= THE EXERCISE =
Reproduce the passage of the Jamie Baulch article below, word for word, from "WRITTEN FOR EUROPEAN" up to and including "writes Nicola Bamford.".

= TEXT SEGMENT =
_ _ _

Friday 25 May 2012

Helsinki a great opportunity for medals, believes former two-time European 4x400m relay champ, Baulch


WRITTEN FOR EUROPEAN ATHLETICS

Fourteen years on from collecting continental gold in the long relay with Great Britain and Northern Ireland team-mates Mark Hylton, Iwan Thomas and Mark Richardson, Welshman Jamie Baulch believes the new biennial format of the European Championships is a change for the better, writes Nicola Bamford.

The 38-year-old from Cardiff – who pipped Poland and Spain in the 1998 contest in Budapest and went on to retain the 4x400m crown in Munich four years later from Russia and France with compatriots Jared Deacon, Matt Elias and Daniel Caines – has fond memories of the event and explained:

“Championships are what we’re all after so generally it’s a good thing that the European’s is now every two years, as elite athletes have a short lifespan at the top so they want to get as many medals as they can.”

With the 2012 European event set to be staged in the Finnish capital of Helsinki between June 27th and July 1st fast-approaching, athletes across the continent are opening their seasons early to reach sharp mid-season form.

_ _ _

= GIVEN ENTRIES =

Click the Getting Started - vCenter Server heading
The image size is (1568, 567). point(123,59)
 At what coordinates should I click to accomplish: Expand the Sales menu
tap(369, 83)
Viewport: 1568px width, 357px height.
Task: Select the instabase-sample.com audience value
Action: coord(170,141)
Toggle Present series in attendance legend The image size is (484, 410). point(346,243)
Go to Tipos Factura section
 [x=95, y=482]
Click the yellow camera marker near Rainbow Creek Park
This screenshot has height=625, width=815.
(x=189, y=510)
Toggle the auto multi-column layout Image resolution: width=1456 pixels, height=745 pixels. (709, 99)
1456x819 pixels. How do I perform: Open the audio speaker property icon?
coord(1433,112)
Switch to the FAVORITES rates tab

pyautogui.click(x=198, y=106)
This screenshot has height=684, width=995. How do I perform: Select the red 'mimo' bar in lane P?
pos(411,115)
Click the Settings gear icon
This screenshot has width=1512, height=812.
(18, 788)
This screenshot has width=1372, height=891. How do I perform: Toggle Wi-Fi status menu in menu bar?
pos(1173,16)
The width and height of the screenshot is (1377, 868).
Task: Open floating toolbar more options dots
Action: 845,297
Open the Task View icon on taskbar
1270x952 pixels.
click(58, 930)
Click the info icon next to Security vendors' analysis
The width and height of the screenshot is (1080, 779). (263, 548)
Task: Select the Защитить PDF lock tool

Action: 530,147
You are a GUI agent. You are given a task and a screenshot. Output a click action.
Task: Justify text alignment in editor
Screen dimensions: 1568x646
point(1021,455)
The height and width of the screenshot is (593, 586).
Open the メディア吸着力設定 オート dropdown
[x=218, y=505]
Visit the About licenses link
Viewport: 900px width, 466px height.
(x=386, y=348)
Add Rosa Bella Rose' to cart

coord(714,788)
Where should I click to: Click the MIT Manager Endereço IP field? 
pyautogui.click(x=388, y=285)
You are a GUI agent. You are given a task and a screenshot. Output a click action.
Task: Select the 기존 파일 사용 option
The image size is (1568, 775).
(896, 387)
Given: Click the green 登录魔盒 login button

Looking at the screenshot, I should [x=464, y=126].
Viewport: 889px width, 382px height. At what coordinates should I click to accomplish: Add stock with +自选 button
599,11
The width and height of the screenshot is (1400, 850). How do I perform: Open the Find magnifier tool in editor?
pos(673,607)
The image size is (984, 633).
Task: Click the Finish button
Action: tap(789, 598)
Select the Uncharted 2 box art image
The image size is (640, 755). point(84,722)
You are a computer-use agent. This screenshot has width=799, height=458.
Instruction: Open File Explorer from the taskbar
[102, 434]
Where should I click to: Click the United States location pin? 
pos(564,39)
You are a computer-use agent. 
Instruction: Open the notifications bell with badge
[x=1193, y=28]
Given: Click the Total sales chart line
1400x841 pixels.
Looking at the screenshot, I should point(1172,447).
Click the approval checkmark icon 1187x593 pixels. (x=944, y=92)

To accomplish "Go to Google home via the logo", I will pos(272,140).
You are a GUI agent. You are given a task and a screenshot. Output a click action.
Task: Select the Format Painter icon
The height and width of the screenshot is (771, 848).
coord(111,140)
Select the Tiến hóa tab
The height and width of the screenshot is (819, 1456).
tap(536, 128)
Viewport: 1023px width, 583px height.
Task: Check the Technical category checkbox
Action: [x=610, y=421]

_ _ _

= RESULT OF THIS EXERCISE =
WRITTEN FOR EUROPEAN ATHLETICS

Fourteen years on from collecting continental gold in the long relay with Great Britain and Northern Ireland team-mates Mark Hylton, Iwan Thomas and Mark Richardson, Welshman Jamie Baulch believes the new biennial format of the European Championships is a change for the better, writes Nicola Bamford.